Portrait de Camille Vidal, pionnière du sujet
Dans le monde de l’hospitalité, la sobriété, au sens anglo-saxon du terme (abstinence à l’alcool), est un sujet compliqué. Longtemps, les cocktails sans alcool ont été des pis-aller sans ambition. Le vocabulaire pour les qualifier illustre bien cette défiance : on parle de « mocktails » (littéralement : imitation) ou, en français, la version « virgin » d’un cocktail existant, soit le degré zéro… de la créativité.
Et puis Camille Vidal s’empare du sujet.
Elle est née dans le Sud de la France dans un milieu artistique. Son art à elle, son moyen d’expression sensible, elle l’a découvert lorsqu’elle s’est installée en Australie à 20 ans. Embauchée dans un bar à cocktails, un domaine auquel elle ne connaît rien, c’est une révélation. Dans les cocktails, elle peut exprimer sa créativité, utiliser l’univers de la cuisine qu’elle aime -son père est un fin cuisiner- en travaillant des ingrédients, en associant les saveurs, comme on le fait dans un plat. Elle tombe amoureuse de ce milieu, de l’ambiance, de cette « grande famille internationale de l’hospitalité ». Elle devient l’ambassadrice mondiale de la liqueur Saint Germain, et s’attache à véhiculer un certain art de vivre à la française : bien boire, bien manger. Et bien vivre aussi. Le métier de bartender, elle l’adore. C’est un métier généreux, tourné vers le client, physique et éprouvant. Comment décompresser après un gros service sans tomber dans les excès ? Elle a vu des talents gâchés. Comment bien vivre, alors ? Elle se pose la question de l’équilibre. Elle veut aider l’industrie et, d’une manière générale, proposer à la société une façon de consommer qui colle à cette recherche d’équilibre. Sa réponse, c’est le « mindful drinking ». Une manière de « devenir soi-même » en étant à l’écoute de ses goûts, de ses besoins, de ses sens.
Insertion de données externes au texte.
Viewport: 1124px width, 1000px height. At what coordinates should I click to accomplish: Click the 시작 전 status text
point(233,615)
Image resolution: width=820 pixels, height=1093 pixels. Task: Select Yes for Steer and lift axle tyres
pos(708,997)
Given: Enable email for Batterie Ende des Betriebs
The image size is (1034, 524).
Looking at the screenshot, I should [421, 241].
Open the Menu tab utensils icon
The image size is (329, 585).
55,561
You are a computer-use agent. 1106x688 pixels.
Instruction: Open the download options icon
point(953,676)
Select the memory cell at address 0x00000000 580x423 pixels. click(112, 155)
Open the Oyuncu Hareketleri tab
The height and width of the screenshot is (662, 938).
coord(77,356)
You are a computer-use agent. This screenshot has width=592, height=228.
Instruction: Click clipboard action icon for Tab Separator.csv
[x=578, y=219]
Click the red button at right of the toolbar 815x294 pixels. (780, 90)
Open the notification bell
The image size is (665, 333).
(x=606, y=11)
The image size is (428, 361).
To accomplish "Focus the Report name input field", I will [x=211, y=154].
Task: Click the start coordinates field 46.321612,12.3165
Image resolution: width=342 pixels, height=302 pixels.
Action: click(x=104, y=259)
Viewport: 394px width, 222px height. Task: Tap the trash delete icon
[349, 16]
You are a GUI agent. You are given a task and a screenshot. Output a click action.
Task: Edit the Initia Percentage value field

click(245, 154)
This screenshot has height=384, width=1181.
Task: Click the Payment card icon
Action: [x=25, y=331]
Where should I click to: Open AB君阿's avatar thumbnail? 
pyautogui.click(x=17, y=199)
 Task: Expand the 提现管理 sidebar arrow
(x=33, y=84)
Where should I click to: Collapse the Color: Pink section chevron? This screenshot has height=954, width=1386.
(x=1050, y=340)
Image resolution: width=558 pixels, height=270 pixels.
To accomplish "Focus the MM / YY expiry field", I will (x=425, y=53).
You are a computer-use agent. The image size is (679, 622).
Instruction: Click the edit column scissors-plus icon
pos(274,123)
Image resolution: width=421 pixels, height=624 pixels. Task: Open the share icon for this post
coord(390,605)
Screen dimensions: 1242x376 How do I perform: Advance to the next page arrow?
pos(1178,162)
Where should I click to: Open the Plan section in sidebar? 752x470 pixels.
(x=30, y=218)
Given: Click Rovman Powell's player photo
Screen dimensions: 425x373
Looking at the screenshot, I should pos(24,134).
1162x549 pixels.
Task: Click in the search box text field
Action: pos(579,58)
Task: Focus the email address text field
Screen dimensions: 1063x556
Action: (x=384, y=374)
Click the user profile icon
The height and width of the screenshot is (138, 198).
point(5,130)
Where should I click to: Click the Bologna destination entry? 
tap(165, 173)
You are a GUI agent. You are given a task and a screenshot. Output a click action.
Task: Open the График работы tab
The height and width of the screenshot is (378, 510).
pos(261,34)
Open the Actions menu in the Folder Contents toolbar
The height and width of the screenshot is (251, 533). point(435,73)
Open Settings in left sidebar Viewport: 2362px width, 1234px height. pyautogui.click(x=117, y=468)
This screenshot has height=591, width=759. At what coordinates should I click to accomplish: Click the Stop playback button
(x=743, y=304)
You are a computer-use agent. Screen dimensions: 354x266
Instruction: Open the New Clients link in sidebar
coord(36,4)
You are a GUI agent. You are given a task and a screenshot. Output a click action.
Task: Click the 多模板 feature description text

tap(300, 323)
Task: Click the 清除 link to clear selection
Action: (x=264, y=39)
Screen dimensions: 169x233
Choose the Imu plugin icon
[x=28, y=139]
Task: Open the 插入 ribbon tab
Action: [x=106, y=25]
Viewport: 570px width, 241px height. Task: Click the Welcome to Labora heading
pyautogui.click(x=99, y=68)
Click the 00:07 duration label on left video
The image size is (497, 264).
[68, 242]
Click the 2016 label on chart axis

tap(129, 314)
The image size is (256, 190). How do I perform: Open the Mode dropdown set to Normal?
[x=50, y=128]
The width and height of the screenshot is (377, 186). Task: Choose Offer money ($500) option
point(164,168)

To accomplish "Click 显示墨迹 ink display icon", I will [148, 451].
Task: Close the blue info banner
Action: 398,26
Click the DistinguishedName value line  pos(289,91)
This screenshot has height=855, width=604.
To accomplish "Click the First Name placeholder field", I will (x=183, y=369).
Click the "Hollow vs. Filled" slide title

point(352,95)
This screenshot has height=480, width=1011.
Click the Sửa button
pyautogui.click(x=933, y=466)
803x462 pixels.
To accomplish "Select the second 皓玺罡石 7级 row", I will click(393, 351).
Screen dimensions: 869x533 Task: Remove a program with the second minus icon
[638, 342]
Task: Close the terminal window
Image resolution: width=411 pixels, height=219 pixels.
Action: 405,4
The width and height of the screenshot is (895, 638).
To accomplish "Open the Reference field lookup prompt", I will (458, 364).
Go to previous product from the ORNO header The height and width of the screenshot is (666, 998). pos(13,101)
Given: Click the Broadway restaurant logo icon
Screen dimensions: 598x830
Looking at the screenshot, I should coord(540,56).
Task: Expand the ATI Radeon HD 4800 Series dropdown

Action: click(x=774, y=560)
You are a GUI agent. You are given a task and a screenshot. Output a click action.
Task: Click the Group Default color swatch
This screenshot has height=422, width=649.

Le principe du mindful drinking est simple, mais compliqué à traduire : il s’agit de boire « en conscience » mais pas de manière ésotérique. Avec tous les sens. Stimuler le goût, la vue, l’odorat, comme avec n’importe quel cocktail. Objectif donc : l’équilibre, à tous points de vue.
Camille Vidal, aujourd’hui installée à Londres, a créé La Maison Wellness avec laquelle elle met en œuvre son idée : une approche équilibrée de l’hospitalité pour tous, une façon d’appliquer au quotidien le dicton anglais qu’elle cite « Stop and smell the roses », c’est-à-dire « prendre le temps de savourer ». Ses cocktails sont low ou no-abv. Les ingrédients, le goût, l’expérience priment. Parfois, lorsqu’elle est derrière le bar lors d’un événement, elle ne précise même pas que les cocktails qu’elle sert sont sans alcool, pour laisser ceux qui le dégustent le goûter sans apriori négatif. Car c’est encore souvent le cas. Prôner le mindful drinking et les cocktails sans alcool ou à faible teneur alcoolique, c’est un peu trahir le milieu et les attentes des consommateurs. Depuis la Covid, Camille Vidal observe toutefois une nette évolution. Les temps de confinement à domicile ont accéléré la prise de conscience sociétale des excès de consommation individuels et collectifs. Les regards changent vite. Une génération émerge, très à l’aise avec le fait de passer une longue et excellente soirée « en pleine conscience », sans en payer le prix le lendemain. Côté clientèle comme côté pro, pour qui, en outre, le mindful drinking est intéressant financièrement.
Demain dans les verres, attendons-nous à trouver une recrudescence de plantes adaptogènes et pas mal d’ingrédients à haute teneur en saveurs : le mindful drinking ne fait que commencer. Pour mieux boire et mieux vivre.
https://www.lamaisonwellness.com
@mindufllycami
The Virgin Mary Bar, Dublin
Ils ont été les premiers en Europe à ouvrir un bar 100% sans alcool. L’idée est venue à son fondateur, Vaughan Yates en 2018 lors d’une visite au salon du Cocktails Spirits (un event dédié au monde du bar et aux spiritueux) où il a goûté 2 produits sans alcool. Après enquête de terrain pour sonder les consommateurs, il s’est lancé et a ouvert en 2019 le Virgin May Bar, un lieu conçu comme un bar irlandais traditionnel… exception faite de l’offre. Le shutdown les oblige à fermer et spontanément les ventes en ligne se développent jusqu’à être aujourd’hui une partie complète du business. Au bar, leurs bestsellers sont les cocktails (qu’il appelle ‘spirit free’, une dénomination plus riche et positive que ‘mocktails’) : construits et sophistiqués en goût, ils sont difficiles à reproduire chez-soi et sont un symbole de sortie festive.